We say that a norm $\|\cdot\|$ on $\mathbb{R}^n$ is symmetric if it is invariant under sign changes and permutations of the components. Suppose that $$\|(1, 0, ..., 0)\| = 1$$ for a symmetric norm.
Does it follow that $$ \|\cdot\|_\infty \leq \|\cdot\| \leq \|\cdot\|_1?$$
Here $\|\cdot\|_\infty$ and $\|\cdot\|_1$ stand for the usual max and $\ell^1$-norm on $\mathbb{R}^n.$
Yes, the inequalities hold. Let $B$ be the closed unit ball for the norm $\|\cdot \|$. The assumptions imply that $\pm e_j$, the standard basis vectors, are in $B$. Hence, their convex hull is contained in $B$. This convex hull is the unit ball for the $\ell^1$-norm, which implies $\|\cdot \|\le \|\cdot \|_1$.
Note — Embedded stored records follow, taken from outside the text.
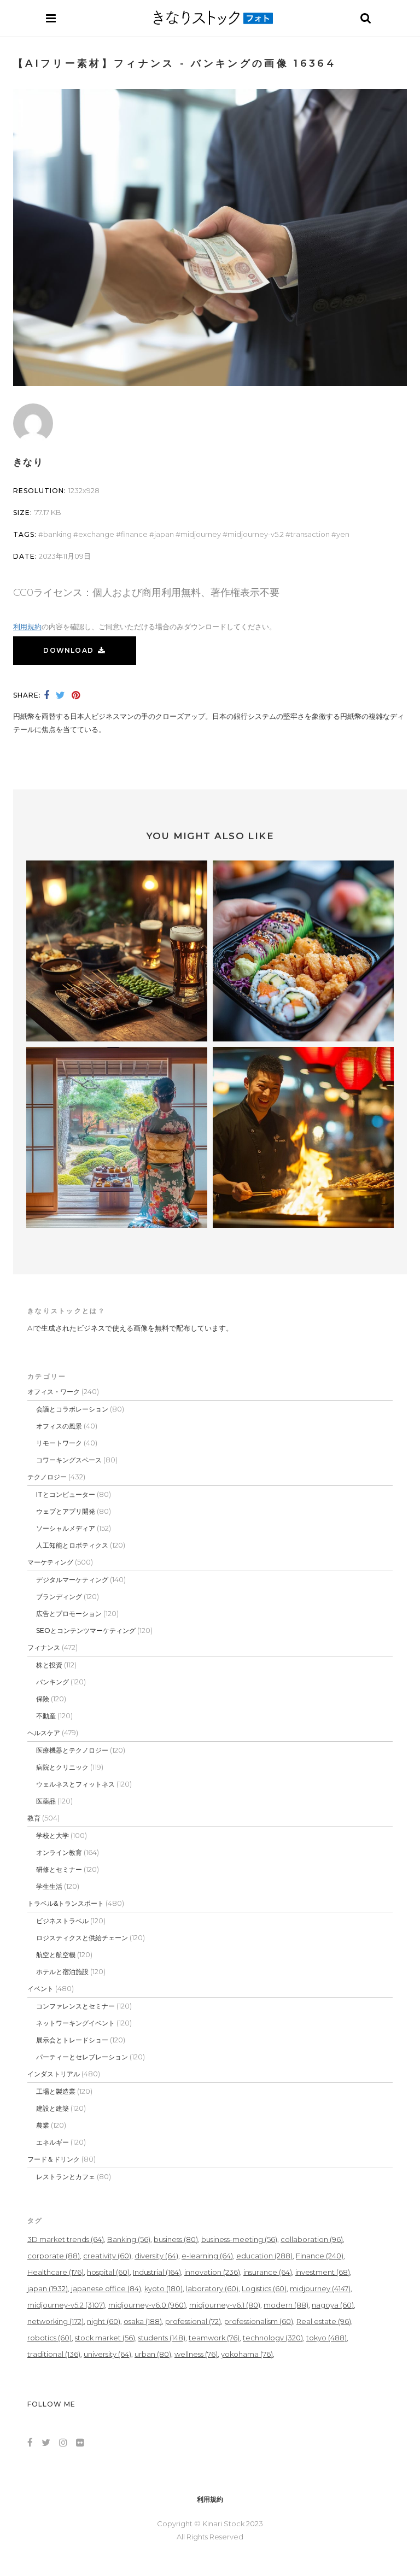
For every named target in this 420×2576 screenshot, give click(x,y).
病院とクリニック (62, 1767)
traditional (53, 2354)
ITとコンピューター (65, 1494)
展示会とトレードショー (72, 2040)
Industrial (157, 2272)
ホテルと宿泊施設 (62, 1972)
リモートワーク (59, 1443)
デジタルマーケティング (72, 1580)
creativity (107, 2255)
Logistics (264, 2288)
Similarly, we need to prove that $B$ is contained in the unit ball for $\ell^\infty$ norm. To do this, observe that $B$ admits a supporting plane at every $\pm e_j$. The symmetry with respect to coordinate planes implies that such a plane (when not unique) can be chosen to be $x_j = \pm 1$. The conclusion follows.